(Items taken from a collection)
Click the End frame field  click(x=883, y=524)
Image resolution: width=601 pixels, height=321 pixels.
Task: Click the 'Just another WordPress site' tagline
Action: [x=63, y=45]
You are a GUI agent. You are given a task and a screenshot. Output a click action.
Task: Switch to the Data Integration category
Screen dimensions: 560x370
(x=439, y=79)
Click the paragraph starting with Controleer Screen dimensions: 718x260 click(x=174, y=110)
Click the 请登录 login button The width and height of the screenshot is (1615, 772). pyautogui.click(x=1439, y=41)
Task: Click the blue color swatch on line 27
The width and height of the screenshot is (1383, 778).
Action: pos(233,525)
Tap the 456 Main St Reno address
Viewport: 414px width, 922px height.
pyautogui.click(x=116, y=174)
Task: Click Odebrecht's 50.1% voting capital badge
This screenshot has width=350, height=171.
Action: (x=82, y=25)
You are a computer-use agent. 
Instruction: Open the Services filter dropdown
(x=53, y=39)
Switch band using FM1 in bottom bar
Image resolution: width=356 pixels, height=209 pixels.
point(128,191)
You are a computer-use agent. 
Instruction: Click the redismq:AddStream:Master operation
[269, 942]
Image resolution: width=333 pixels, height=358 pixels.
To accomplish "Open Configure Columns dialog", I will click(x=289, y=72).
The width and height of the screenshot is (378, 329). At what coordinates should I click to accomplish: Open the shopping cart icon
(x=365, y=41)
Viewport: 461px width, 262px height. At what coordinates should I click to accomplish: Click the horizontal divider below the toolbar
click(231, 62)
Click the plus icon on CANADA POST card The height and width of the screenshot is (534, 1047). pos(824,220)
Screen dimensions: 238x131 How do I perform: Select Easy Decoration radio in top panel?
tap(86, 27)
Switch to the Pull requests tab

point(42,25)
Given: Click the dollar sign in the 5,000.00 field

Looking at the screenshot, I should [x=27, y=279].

> [Request]:
Can you copy every one of the items above word for word, changing nothing?

> [Exercise output]:
Click the End frame field  click(x=883, y=524)
Image resolution: width=601 pixels, height=321 pixels.
Task: Click the 'Just another WordPress site' tagline
Action: [x=63, y=45]
You are a GUI agent. You are given a task and a screenshot. Output a click action.
Task: Switch to the Data Integration category
Screen dimensions: 560x370
(x=439, y=79)
Click the paragraph starting with Controleer Screen dimensions: 718x260 click(x=174, y=110)
Click the 请登录 login button The width and height of the screenshot is (1615, 772). pyautogui.click(x=1439, y=41)
Task: Click the blue color swatch on line 27
The width and height of the screenshot is (1383, 778).
Action: pos(233,525)
Tap the 456 Main St Reno address
Viewport: 414px width, 922px height.
pyautogui.click(x=116, y=174)
Task: Click Odebrecht's 50.1% voting capital badge
This screenshot has width=350, height=171.
Action: (x=82, y=25)
You are a computer-use agent. 
Instruction: Open the Services filter dropdown
(x=53, y=39)
Switch band using FM1 in bottom bar
Image resolution: width=356 pixels, height=209 pixels.
point(128,191)
You are a computer-use agent. 
Instruction: Click the redismq:AddStream:Master operation
[269, 942]
Image resolution: width=333 pixels, height=358 pixels.
To accomplish "Open Configure Columns dialog", I will click(x=289, y=72).
The width and height of the screenshot is (378, 329). At what coordinates should I click to accomplish: Open the shopping cart icon
(x=365, y=41)
Viewport: 461px width, 262px height. At what coordinates should I click to accomplish: Click the horizontal divider below the toolbar
click(231, 62)
Click the plus icon on CANADA POST card The height and width of the screenshot is (534, 1047). pos(824,220)
Screen dimensions: 238x131 How do I perform: Select Easy Decoration radio in top panel?
tap(86, 27)
Switch to the Pull requests tab

point(42,25)
Given: Click the dollar sign in the 5,000.00 field

Looking at the screenshot, I should [x=27, y=279].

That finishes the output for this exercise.